> [Record excerpts]
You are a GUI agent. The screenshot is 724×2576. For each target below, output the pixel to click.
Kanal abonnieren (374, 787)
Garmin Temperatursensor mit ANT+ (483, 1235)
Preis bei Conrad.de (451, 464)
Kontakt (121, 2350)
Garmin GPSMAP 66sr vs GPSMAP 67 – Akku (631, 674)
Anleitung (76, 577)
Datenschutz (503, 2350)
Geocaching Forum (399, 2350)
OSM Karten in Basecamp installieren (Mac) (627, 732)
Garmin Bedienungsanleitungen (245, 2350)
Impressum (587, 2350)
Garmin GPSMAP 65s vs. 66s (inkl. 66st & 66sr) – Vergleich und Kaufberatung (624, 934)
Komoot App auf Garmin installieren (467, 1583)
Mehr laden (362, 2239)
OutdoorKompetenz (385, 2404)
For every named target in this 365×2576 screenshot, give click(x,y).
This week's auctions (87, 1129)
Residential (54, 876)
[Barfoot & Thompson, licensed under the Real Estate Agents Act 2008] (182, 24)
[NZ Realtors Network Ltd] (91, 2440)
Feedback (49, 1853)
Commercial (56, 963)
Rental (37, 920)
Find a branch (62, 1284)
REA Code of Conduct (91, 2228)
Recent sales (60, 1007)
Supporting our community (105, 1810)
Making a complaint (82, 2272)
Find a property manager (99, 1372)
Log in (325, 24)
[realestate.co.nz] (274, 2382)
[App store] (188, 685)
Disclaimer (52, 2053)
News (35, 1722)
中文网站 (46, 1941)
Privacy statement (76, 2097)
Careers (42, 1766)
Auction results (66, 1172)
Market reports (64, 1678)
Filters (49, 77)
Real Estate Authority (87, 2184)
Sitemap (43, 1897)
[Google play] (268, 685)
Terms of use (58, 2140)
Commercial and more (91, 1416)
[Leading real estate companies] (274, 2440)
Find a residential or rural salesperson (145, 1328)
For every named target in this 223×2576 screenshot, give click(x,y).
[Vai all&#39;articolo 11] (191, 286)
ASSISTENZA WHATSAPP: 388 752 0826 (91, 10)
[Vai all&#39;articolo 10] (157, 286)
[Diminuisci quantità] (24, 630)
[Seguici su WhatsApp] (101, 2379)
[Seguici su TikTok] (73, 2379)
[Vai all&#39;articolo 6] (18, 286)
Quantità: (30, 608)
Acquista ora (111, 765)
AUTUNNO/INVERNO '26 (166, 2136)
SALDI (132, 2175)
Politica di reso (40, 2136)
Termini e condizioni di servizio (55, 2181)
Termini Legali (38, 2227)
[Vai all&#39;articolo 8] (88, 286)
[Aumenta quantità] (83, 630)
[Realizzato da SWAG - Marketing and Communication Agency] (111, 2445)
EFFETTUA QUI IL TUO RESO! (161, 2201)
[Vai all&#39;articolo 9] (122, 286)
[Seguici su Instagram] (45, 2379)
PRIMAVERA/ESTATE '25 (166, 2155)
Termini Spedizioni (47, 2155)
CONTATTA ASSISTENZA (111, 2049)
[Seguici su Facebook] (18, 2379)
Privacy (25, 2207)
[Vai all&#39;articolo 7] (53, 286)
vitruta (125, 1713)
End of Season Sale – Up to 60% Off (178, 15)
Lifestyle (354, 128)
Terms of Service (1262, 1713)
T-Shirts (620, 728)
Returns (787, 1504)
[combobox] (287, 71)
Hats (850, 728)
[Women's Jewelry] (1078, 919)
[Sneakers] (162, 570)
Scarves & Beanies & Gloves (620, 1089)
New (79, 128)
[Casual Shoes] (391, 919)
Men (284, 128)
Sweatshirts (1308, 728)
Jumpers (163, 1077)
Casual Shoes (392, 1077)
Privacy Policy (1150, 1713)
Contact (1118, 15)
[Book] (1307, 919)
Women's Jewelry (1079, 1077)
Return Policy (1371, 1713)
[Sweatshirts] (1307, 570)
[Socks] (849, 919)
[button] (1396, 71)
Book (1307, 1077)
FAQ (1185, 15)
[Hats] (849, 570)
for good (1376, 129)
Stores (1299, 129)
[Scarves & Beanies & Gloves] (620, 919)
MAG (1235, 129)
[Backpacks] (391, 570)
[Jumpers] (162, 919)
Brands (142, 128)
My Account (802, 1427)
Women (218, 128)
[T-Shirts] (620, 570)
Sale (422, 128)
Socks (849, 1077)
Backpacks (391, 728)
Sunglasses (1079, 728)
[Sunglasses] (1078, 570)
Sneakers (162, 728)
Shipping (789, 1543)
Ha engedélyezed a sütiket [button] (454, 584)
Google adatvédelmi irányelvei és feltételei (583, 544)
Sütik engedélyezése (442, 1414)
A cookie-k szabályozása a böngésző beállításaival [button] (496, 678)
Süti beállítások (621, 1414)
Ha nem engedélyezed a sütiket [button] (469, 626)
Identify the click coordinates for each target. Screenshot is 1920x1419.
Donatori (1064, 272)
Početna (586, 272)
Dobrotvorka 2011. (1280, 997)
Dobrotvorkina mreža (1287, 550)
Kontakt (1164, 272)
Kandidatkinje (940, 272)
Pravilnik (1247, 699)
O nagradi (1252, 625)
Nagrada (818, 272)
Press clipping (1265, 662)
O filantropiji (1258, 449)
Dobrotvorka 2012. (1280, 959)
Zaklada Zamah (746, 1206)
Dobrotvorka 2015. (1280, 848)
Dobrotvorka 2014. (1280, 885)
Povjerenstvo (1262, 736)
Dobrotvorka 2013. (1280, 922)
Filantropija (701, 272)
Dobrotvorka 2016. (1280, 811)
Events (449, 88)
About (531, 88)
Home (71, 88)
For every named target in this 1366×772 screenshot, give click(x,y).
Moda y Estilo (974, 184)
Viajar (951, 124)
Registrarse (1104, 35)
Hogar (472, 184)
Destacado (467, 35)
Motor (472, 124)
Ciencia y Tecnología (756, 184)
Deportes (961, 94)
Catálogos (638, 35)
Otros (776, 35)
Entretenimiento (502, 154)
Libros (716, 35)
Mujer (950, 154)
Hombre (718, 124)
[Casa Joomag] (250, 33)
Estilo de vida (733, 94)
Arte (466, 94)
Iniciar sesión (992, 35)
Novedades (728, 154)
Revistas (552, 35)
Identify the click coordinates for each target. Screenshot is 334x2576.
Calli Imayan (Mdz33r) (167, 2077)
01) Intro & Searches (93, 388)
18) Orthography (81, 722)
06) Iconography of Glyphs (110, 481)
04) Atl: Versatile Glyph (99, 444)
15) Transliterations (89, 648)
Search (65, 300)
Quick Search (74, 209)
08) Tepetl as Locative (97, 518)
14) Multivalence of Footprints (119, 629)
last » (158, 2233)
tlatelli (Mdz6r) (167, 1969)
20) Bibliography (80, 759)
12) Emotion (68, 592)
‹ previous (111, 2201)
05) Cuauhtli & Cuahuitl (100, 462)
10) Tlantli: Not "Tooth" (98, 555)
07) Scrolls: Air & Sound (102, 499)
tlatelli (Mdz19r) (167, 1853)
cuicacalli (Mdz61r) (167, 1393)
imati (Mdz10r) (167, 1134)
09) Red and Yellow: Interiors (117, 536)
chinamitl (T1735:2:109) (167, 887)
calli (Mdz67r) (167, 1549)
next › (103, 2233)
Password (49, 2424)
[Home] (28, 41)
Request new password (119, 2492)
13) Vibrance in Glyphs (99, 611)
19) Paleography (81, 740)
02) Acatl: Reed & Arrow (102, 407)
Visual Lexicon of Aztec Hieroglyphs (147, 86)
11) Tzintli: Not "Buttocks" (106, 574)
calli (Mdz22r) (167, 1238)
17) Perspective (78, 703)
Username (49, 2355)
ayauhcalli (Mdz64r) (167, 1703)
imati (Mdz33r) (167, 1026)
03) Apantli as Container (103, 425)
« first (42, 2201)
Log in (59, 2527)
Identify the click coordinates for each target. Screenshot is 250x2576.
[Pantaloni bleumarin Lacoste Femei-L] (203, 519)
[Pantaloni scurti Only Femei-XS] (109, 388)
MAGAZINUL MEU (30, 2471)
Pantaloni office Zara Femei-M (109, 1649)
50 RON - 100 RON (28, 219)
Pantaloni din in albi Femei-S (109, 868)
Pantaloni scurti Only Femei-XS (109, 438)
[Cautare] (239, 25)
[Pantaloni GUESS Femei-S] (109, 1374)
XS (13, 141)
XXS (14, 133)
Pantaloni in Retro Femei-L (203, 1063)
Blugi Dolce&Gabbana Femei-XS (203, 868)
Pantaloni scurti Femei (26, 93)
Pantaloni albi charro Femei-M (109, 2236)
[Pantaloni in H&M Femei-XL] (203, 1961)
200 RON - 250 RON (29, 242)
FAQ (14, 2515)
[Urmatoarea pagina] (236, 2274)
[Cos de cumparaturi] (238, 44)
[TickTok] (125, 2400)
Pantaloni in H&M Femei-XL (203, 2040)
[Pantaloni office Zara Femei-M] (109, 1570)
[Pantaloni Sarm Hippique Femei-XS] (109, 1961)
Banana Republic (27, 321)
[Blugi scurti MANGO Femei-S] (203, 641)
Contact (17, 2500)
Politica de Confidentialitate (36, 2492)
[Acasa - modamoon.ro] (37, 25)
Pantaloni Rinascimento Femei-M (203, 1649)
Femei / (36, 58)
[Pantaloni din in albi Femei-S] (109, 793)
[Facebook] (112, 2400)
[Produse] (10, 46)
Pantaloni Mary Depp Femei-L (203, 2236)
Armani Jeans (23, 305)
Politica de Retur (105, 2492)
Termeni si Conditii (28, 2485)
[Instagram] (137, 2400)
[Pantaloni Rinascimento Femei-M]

> [What is being asked] Precisely the lines between those holding "Dobrotvorkina mreža (1287, 550)" and "Dobrotvorka 2013. (1280, 922)", inclusive, are to be reproduced from the listing above, with nothing added.

> [Task solution]
Dobrotvorkina mreža (1287, 550)
Kontakt (1164, 272)
Kandidatkinje (940, 272)
Pravilnik (1247, 699)
O nagradi (1252, 625)
Nagrada (818, 272)
Press clipping (1265, 662)
O filantropiji (1258, 449)
Dobrotvorka 2012. (1280, 959)
Zaklada Zamah (746, 1206)
Dobrotvorka 2015. (1280, 848)
Dobrotvorka 2014. (1280, 885)
Povjerenstvo (1262, 736)
Dobrotvorka 2013. (1280, 922)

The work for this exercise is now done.